As he kicks off his seventh year in office, President Barack Obama said he believes he has a chance to concentrate on issues that he didn’t have time for earlier in his presidency when he was consumed by the economic downturn and healthcare.
“At the end of 2014, I could look back and say we are as well-positioned today as we have been in quite some time economically; that American leadership is more needed around the world than ever before and that is liberating in the sense that a lot of the work that we've done is now beginning to bear fruit,” Obama said in an interview on NPR. “And it gives me an opportunity then to start focusing on some of the other hard challenges that I didn't always have the time or the capacity to get to earlier...in my presidency.”

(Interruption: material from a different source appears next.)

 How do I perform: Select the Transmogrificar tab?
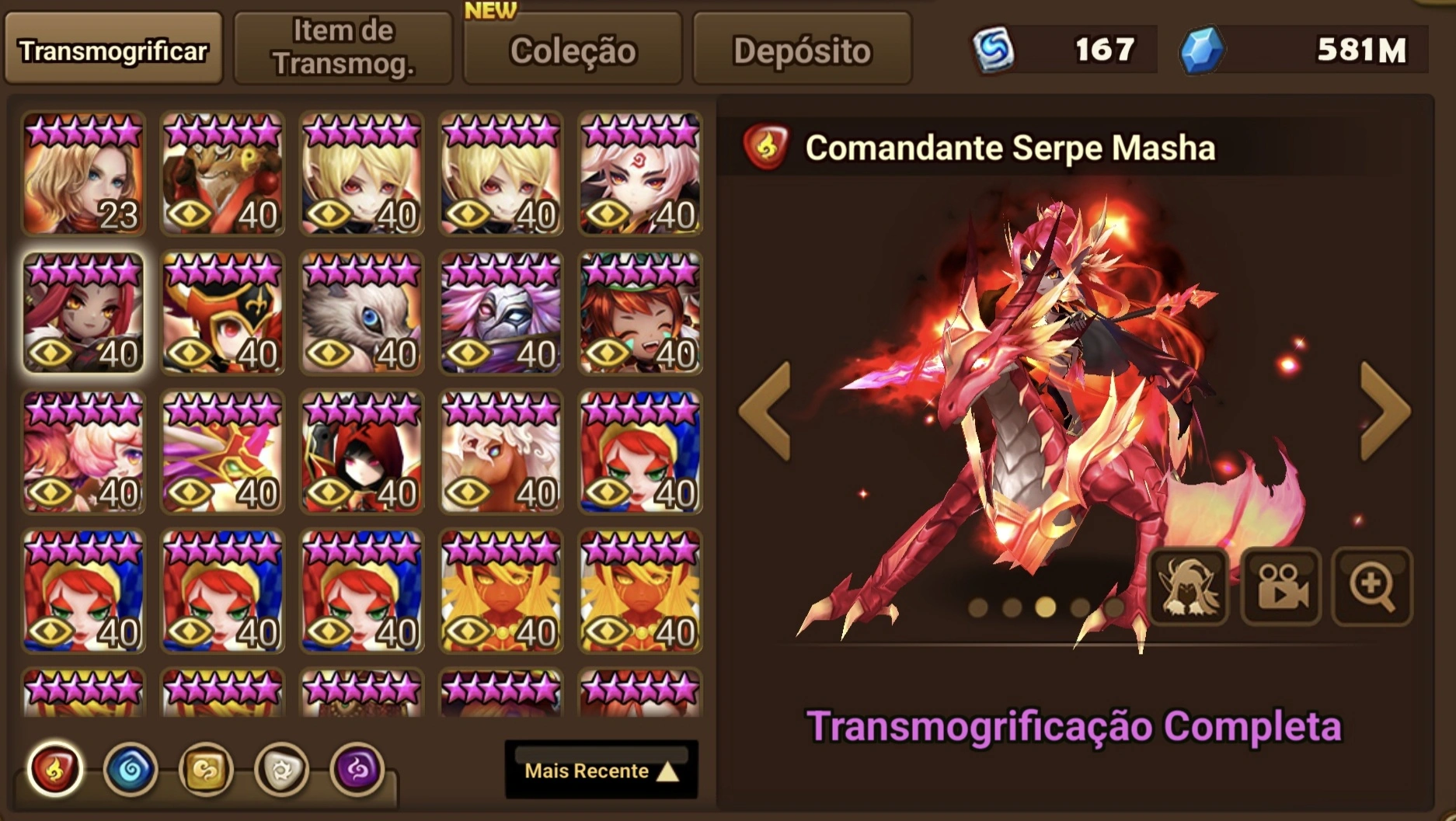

In response to a question, Obama said it’s fair to say that he is shifting from things he had to do to things he wants to do.
Obama said he will try to work with the new Republican-controlled Congress, but that he may have to veto bills more often that he has before.
“There are going to be areas where we agree and I'm going to be as aggressive as I can be in getting legislation passed that I think help move the economy forward and help middle class families,” he said. “There are going to be some areas where we disagree and, you know, I haven't used the veto pen very often since I've been in office...Now I suspect there are going to be some times where I've got to pull that pen out. And I'm going to defend gains that we've made in health care; I'm going to defend gains that we've made on environment and clean air and clean water.”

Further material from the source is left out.